Michael: Just so people who don’t know Dr. T is, he is president and CEO and co-founder of National Instruments and Jeff K has the title of being the father of LabVIEW because he basically invented LabVIEW which gives us our jobs, 9-5 jobs.
Justin: Gives us a podcast.
Michael: And the podcast. Let’s see going through your list, number three, you confirm that you’re not an idiot.
Justin: One common thing that I think everyone will relate to as a serious software developer is that you spend a lot of your life feeling like you’re not very good at what you do because the problems you’re solving are sort of by definition hard. If they weren’t hard, there will already be a library or you know a VI package or something out there to solve them already or your organization would already have a reuse library for them.
And so the fact that your job is hard just means that you’re solving hard problems and one of the really cool aspects of the CLA summit was that we were there to talk about this sort of very canonical issue of interprocess communication. I have two loops or three loops, or 10 loops. How do I pass information between them? It was really interesting to see all these other you know talented, very skilled people with very deep background in software engineering and LabVIEW and all kinds of disciplines, all struggling with exactly the same problems and solving them in very different ways. It sort of reflect their particular needs in whatever the work they do day to day is but it’s sort of edifying to see that because that means when I’m sitting at my desk banging my head on it because my event structure isn’t timing out. I’m probably not the only person in the world that’s confronting this issue and there isn’t sort of a cook book recipe to go to. It’s just that interprocess communication is kind of tricky and as a sort of ecosystem you know all the LabVIEW developers in the world haven’t settled on a good solution to it yet and so it’s nice to see that that other people struggle.

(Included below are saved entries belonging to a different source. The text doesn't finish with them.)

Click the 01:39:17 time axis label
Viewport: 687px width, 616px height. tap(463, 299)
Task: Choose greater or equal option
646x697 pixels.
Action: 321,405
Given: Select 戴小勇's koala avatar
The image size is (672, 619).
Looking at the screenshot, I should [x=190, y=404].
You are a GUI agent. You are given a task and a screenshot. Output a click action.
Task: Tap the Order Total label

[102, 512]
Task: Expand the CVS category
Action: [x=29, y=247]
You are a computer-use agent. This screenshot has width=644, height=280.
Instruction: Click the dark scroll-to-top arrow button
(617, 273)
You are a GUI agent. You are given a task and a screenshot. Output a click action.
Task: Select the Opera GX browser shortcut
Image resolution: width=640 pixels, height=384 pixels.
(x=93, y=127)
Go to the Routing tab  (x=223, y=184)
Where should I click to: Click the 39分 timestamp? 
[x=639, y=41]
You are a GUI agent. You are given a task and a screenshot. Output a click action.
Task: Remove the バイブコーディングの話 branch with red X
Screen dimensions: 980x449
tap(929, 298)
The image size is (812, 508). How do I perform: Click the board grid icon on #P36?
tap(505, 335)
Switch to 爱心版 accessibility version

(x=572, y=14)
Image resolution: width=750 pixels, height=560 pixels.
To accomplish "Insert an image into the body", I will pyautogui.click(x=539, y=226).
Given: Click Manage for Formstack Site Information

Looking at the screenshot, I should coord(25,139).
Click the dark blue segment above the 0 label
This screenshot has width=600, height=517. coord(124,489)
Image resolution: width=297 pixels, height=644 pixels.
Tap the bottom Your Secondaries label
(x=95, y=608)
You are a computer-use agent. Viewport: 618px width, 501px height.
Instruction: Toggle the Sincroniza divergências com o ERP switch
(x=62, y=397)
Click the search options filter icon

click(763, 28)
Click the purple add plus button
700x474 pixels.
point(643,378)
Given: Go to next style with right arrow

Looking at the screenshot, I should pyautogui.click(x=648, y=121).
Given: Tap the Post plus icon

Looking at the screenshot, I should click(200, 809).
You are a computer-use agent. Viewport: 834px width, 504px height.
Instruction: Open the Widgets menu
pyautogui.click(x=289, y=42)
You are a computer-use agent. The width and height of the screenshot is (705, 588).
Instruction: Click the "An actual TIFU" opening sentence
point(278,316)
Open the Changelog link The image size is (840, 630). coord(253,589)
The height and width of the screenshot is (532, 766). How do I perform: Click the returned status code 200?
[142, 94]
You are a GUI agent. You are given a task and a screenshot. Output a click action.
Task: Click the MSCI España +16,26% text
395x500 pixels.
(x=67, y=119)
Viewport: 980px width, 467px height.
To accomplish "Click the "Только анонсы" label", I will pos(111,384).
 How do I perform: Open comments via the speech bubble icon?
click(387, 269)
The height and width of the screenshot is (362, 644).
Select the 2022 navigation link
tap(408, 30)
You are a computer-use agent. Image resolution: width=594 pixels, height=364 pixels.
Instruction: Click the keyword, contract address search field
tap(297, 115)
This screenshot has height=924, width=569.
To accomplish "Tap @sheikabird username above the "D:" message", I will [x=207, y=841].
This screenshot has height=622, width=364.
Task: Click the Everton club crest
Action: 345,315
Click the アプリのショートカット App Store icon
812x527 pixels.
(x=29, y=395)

Michael: Finally, you have you’ll get to talk to people you normally only see.
Justin: This gets to what I mentioned earlier about the CLA summit being sort of a smaller, more intimate place. My little heading there is not perhaps the most clever thing I’ve ever written but what I wanted draw attention to was at NIWeek you say all these people and maybe you end up Facebook friends with them or you say let’s connect on Linkedin or you use your little Bump app on your iPhone to exchange mobile phone numbers so you can text each other snarchy comments during the NI week keynotes.
Michael: It’s that a sneak peek to what’s going on in NI week?
Justin: That’s completely hypothetical and I made it up. I have no further comment on the advice of my lawyer. But you know the CLA summit was really cool because I actually got to sit down with some of these CLAs that you normally meet in passing or maybe you know have a beer with at NI week but you don’t get to sit down and have a really technical talk, and it was nice to do that.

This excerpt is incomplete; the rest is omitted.